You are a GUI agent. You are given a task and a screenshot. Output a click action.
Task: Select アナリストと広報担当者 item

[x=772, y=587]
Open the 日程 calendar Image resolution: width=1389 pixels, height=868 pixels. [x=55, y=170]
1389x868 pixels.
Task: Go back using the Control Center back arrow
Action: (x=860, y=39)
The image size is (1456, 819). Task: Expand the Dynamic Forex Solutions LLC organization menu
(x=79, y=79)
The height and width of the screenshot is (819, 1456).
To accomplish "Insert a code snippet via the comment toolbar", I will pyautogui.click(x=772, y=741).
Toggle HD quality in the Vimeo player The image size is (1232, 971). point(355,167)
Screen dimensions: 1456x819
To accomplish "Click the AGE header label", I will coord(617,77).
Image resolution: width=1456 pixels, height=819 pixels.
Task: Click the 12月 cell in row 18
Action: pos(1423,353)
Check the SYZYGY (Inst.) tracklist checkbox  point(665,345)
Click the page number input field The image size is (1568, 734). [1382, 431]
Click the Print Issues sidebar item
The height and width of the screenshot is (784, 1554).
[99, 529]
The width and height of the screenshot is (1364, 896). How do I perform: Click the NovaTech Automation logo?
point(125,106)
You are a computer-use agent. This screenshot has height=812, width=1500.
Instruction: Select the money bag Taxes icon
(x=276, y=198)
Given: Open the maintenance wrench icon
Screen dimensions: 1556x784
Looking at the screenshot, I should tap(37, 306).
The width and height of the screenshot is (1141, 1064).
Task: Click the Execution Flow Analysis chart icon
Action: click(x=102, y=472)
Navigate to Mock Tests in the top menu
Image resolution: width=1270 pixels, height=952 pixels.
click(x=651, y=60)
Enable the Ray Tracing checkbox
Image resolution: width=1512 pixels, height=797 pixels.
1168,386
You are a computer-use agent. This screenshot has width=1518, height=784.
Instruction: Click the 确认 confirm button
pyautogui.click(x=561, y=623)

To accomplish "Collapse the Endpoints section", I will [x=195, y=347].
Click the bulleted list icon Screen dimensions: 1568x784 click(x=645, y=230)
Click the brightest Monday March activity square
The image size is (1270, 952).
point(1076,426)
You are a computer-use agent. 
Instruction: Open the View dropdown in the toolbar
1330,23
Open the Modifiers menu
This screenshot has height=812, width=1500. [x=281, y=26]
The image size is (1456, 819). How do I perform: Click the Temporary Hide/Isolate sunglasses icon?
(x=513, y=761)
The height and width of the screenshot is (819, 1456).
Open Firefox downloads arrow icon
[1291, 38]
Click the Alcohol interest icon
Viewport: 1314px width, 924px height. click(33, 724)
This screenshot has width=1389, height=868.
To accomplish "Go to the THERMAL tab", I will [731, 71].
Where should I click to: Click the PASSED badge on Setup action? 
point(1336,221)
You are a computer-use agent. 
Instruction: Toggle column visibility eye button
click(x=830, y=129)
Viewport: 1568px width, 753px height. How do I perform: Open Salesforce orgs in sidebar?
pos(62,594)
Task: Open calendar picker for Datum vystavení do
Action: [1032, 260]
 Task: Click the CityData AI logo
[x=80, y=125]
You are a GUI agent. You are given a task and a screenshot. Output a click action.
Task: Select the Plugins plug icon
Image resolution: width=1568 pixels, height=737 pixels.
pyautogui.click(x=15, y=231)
-*-
§ **Task instructions**: The whole listing above should be copied out exactly.

§ **Solution**:
You are a GUI agent. You are given a task and a screenshot. Output a click action.
Task: Select アナリストと広報担当者 item

[x=772, y=587]
Open the 日程 calendar Image resolution: width=1389 pixels, height=868 pixels. [x=55, y=170]
1389x868 pixels.
Task: Go back using the Control Center back arrow
Action: (x=860, y=39)
The image size is (1456, 819). Task: Expand the Dynamic Forex Solutions LLC organization menu
(x=79, y=79)
The height and width of the screenshot is (819, 1456).
To accomplish "Insert a code snippet via the comment toolbar", I will pyautogui.click(x=772, y=741).
Toggle HD quality in the Vimeo player The image size is (1232, 971). point(355,167)
Screen dimensions: 1456x819
To accomplish "Click the AGE header label", I will coord(617,77).
Image resolution: width=1456 pixels, height=819 pixels.
Task: Click the 12月 cell in row 18
Action: pos(1423,353)
Check the SYZYGY (Inst.) tracklist checkbox  point(665,345)
Click the page number input field The image size is (1568, 734). [1382, 431]
Click the Print Issues sidebar item
The height and width of the screenshot is (784, 1554).
[99, 529]
The width and height of the screenshot is (1364, 896). How do I perform: Click the NovaTech Automation logo?
point(125,106)
You are a computer-use agent. This screenshot has height=812, width=1500.
Instruction: Select the money bag Taxes icon
(x=276, y=198)
Given: Open the maintenance wrench icon
Screen dimensions: 1556x784
Looking at the screenshot, I should tap(37, 306).
The width and height of the screenshot is (1141, 1064).
Task: Click the Execution Flow Analysis chart icon
Action: click(x=102, y=472)
Navigate to Mock Tests in the top menu
Image resolution: width=1270 pixels, height=952 pixels.
click(x=651, y=60)
Enable the Ray Tracing checkbox
Image resolution: width=1512 pixels, height=797 pixels.
1168,386
You are a computer-use agent. This screenshot has width=1518, height=784.
Instruction: Click the 确认 confirm button
pyautogui.click(x=561, y=623)

To accomplish "Collapse the Endpoints section", I will [x=195, y=347].
Click the bulleted list icon Screen dimensions: 1568x784 click(x=645, y=230)
Click the brightest Monday March activity square
The image size is (1270, 952).
point(1076,426)
You are a computer-use agent. 
Instruction: Open the View dropdown in the toolbar
1330,23
Open the Modifiers menu
This screenshot has height=812, width=1500. [x=281, y=26]
The image size is (1456, 819). How do I perform: Click the Temporary Hide/Isolate sunglasses icon?
(x=513, y=761)
The height and width of the screenshot is (819, 1456).
Open Firefox downloads arrow icon
[1291, 38]
Click the Alcohol interest icon
Viewport: 1314px width, 924px height. click(33, 724)
This screenshot has width=1389, height=868.
To accomplish "Go to the THERMAL tab", I will [731, 71].
Where should I click to: Click the PASSED badge on Setup action? 
point(1336,221)
You are a computer-use agent. 
Instruction: Toggle column visibility eye button
click(x=830, y=129)
Viewport: 1568px width, 753px height. How do I perform: Open Salesforce orgs in sidebar?
pos(62,594)
Task: Open calendar picker for Datum vystavení do
Action: [1032, 260]
 Task: Click the CityData AI logo
[x=80, y=125]
You are a GUI agent. You are given a task and a screenshot. Output a click action.
Task: Select the Plugins plug icon
Image resolution: width=1568 pixels, height=737 pixels.
pyautogui.click(x=15, y=231)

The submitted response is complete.